Le budget 2017 réserve 225 millions de dollars sur 11 ans aux gestionnaires de logements pour les autochtones qui n’habitent pas sur des réserves, ce qui était une recommandation majeure de l’ACHRU dans son mémoire pour les consultations sur la Stratégie canadienne de l’habitation. Cet investissement représente un peu plus de 20 millions de dollars par année, ce qui, quoiqu’utile, est insuffisant pour faire face aux besoins pressants et spécifiques auxquels fait face le secteur du logement autochtone. L’ACHRU maintient la recommandation faite dans le mémoire de juin 2017 ; une Stratégie de l’habitation autochtone doit être dévoilée de concert avec la Stratégie pancanadienne de l’habitation, et son financement doit être considérablement accru. L’ACHRU a identifié des éléments devant faire partie de la Stratégie canadienne d’habitation autochtone. En voici quelques-uns :

  • Fournir les fonds nécessaires aux réparations et à la régénération des habitations pour les autochtones.
  • Fournir un soutien au locataire pour maintenir un loyer abordable.
  • Élargir le volet autochtone de la Stratégie des partenariats de lutte contre l’itinérance (SPLI).
  • Donner plus d’ampleur à l’engagement fédéral contenu dans le budget 2017 d’utiliser l’Initiative visant à mettre des biens immobiliers excédentaires fédéraux à la disposition des sans-abri pour permettre des partenariats avec les provinces et les municipalités afin d’augmenter l’accès aux terrains disponibles à la lumière du fait que les gestionnaires de logements autochtones sont situés dans des petites villes ou des communautés rurales.
  • Consacrer une partie des nouvelles sommes dédiées à la recherche sur l’habitation du budget 2017 à la recherche sur les enjeux de l’habitation pour les autochtones.
  • Permettre le cumul de subventions pour que les gestionnaires de logements pour les autochtones soient admissibles à plusieurs programmes fédéraux.

Conclusion

L’ACHRU salue cette occasion de présenter ses recommandations au Comité permanent des finances.

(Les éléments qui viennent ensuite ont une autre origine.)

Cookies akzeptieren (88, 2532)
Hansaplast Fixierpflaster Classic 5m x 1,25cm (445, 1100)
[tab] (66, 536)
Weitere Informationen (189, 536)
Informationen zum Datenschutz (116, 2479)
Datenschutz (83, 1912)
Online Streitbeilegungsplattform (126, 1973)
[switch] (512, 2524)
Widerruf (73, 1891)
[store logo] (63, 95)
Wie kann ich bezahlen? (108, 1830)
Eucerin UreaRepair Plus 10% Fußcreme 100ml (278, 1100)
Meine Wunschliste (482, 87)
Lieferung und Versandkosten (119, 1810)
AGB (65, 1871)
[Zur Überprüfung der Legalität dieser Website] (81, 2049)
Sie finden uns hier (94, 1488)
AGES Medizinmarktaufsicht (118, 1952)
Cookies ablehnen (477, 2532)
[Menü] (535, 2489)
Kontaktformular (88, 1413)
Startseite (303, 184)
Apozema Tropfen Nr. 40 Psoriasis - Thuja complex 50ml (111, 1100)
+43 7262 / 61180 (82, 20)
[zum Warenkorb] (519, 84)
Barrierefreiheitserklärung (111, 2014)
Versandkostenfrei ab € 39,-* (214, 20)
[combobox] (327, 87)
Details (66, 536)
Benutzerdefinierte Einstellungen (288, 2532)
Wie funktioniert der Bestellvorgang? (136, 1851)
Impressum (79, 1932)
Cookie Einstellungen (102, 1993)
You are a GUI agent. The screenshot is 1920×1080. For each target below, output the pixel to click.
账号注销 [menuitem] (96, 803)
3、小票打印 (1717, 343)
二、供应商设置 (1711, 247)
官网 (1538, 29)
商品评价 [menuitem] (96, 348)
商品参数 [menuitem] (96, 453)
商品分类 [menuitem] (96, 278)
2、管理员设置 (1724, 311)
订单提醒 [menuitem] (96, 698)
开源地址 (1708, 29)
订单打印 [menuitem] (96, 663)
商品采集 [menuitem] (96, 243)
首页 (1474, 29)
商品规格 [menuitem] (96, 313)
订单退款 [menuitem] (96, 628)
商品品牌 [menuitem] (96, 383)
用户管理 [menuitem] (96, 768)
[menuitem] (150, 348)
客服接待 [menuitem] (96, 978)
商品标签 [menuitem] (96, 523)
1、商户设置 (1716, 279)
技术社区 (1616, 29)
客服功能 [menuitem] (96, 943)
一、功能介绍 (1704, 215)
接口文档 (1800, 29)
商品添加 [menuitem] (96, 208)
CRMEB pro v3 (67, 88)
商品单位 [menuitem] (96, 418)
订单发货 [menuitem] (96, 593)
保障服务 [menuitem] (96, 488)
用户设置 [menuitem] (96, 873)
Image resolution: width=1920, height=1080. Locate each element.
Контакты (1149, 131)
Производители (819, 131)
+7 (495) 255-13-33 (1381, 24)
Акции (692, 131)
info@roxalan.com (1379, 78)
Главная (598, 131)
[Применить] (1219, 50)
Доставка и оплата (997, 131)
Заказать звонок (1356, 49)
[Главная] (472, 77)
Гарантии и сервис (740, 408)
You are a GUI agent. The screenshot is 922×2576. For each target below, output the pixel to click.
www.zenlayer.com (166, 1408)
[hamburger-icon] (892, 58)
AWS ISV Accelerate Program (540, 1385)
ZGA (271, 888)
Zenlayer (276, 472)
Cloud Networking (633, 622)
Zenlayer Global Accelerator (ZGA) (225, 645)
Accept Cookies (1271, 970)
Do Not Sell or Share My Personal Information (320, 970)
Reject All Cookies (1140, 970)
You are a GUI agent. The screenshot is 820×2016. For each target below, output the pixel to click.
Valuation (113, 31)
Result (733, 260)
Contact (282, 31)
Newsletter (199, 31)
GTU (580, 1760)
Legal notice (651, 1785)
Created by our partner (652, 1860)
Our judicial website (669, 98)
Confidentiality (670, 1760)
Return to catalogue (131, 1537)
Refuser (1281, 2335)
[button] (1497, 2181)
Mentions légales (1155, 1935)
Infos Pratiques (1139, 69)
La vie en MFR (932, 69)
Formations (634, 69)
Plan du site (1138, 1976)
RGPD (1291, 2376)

Elle se réjouit de la volonté du gouvernement fédéral de renforcer le secteur du logement social, abordable et sans but lucratif canadien. Elle continuera de travailler avec les fonctionnaires fédéraux à l’implantation des mesures du budget 2017 et de celles qui seront contenues dans la Stratégie pancanadienne de l’habitation. Le budget 2018 offre l’occasion de construire sur la base des investissements inclus dans les budgets précédents.

Le gouvernement fédéral a l’occasion, grâce à des investissements continus en habitation, d’atteindre, en 2035, l’objectif de donner à chaque personne vivant au Canada l’accès à un logement décent, abordable et durable. La promulgation de la Stratégie canadienne de l’habitation et de la Stratégie autochtone de l’habitation présente la possibilité de faire face à plusieurs enjeux structurels et persistants auxquels sont confrontés les gestionnaires et, plus important encore, leurs locataires. Dans cet esprit, l’ACHRU espère grandement continuer d’échanger avec les membres du comité sur ces stratégies à long terme, une fois qu’elles seront finalisées.